Friday, January 2, 2009: 4:10 PM
Sutton North (Hilton New York)
The paper will investigate the commercial role played by the pastoral nomadic empire of the Uyghurs in early medieval Eurasia . Located in Mongolia and the Tuva region of southern Siberia, the Uyghur qaghanate (744-840) was ideally located for making connections in the south with T’ang China (618-907), in the east with the Bohai/P‘o-hai kingdom (698-926) of Manchuria-Russian Far East-North Korea, in the west with Islamic central Asia, and in the north with the numerous tribes of hunting-gathering peoples of Siberia. Indeed, due to its ideal location, the Uyghurs played a critical middleman role in trade relations not only along the well-known east-west Silk Roads, but also across their north-south branches that can be called Fur Roads, since this commodity was one of the chief items of their commerce. While the fur trade was not new to Eurasia , it did increase to unprecedented heights in its volume due to the changing tastes and a massive demand for furs all across southern Eurasia and North Africa during the early medieval era.
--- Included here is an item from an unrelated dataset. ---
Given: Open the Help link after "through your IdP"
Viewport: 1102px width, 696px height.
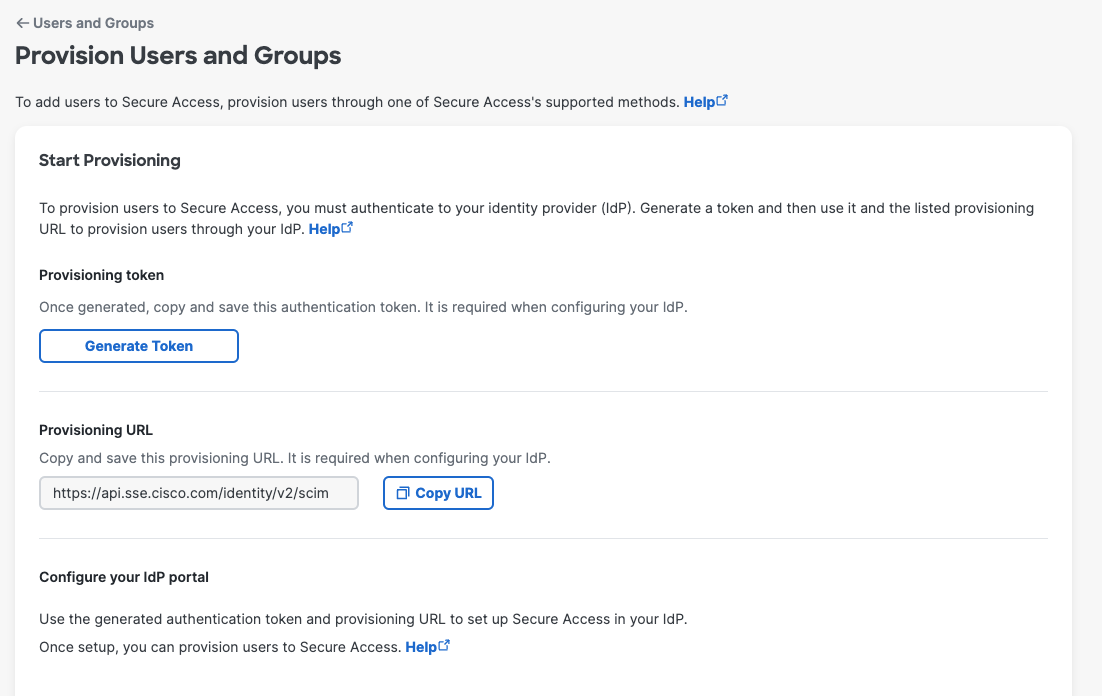Looking at the screenshot, I should pos(324,229).
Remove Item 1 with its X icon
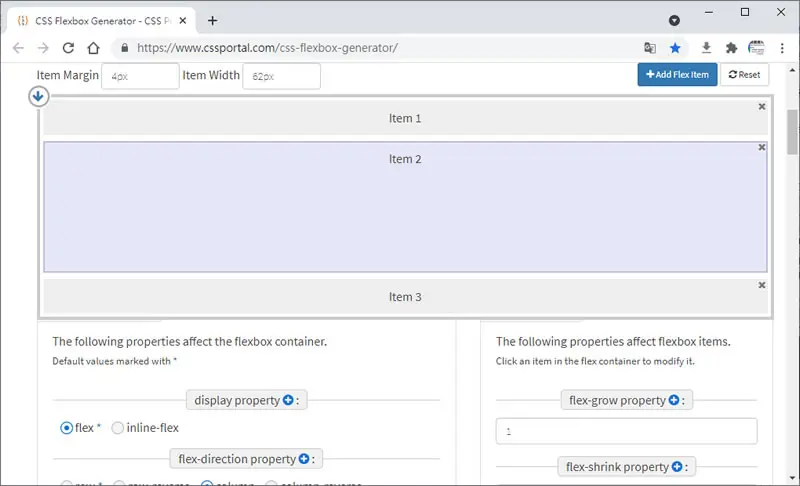The height and width of the screenshot is (486, 800). point(762,107)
As a consequence, having ideal geographic connections to the northern furs of Siberia , the Uyghurs established well-developed routes, fortified sites/markets, and transport facilities for maintaining this cross-continental commerce. This well-developed infrastructure allowed for the exchange of goods such as silks, coins, precious metalwares, and other commodities that were brought to the Uyghurs by Soghdian merchants from as far away as Byzantium in the west and T’ang China in the east. In turn, merchants carried the imported commodities deep into Siberia in exchange for furs. In this way, for the first time in the history of Eurasia, the northern sections of Siberia came to be commercially interlinked with a much larger network of international trade routes or the Silk Roads of Afro-Eurasia.